Start of Information shown
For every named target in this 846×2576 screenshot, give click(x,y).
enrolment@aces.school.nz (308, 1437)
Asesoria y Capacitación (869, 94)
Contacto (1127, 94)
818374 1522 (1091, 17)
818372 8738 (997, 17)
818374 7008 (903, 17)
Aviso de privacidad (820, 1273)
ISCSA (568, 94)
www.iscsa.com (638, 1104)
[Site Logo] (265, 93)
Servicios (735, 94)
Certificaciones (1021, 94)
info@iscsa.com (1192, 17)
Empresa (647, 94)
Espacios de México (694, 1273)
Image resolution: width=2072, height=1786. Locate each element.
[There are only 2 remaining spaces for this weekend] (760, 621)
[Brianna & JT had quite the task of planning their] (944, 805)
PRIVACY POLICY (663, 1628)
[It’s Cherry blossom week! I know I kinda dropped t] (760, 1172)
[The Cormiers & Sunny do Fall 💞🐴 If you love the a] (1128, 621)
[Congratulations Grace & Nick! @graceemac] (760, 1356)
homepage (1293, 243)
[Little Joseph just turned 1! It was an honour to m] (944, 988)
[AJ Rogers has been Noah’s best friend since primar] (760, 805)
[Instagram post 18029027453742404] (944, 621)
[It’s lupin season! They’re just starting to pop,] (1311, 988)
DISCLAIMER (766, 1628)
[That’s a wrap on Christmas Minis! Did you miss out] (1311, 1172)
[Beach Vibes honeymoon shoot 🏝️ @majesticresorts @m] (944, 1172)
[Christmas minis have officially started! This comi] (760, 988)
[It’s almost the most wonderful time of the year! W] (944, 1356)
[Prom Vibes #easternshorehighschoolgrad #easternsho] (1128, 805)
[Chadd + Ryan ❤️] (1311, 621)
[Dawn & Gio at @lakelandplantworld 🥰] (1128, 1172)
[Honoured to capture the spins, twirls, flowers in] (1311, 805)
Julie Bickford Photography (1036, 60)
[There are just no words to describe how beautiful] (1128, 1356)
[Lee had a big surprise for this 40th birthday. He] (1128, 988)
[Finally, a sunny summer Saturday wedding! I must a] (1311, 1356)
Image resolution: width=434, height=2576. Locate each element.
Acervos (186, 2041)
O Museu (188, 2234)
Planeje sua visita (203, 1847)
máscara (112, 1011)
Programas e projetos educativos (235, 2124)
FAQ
End of Information shown
To do:
Retype word for word the line above with "Planeje sua visita (203, 1847)" and all lines after it, nothing else.

Task result:
Planeje sua visita (203, 1847)
máscara (112, 1011)
Programas e projetos educativos (235, 2124)
FAQ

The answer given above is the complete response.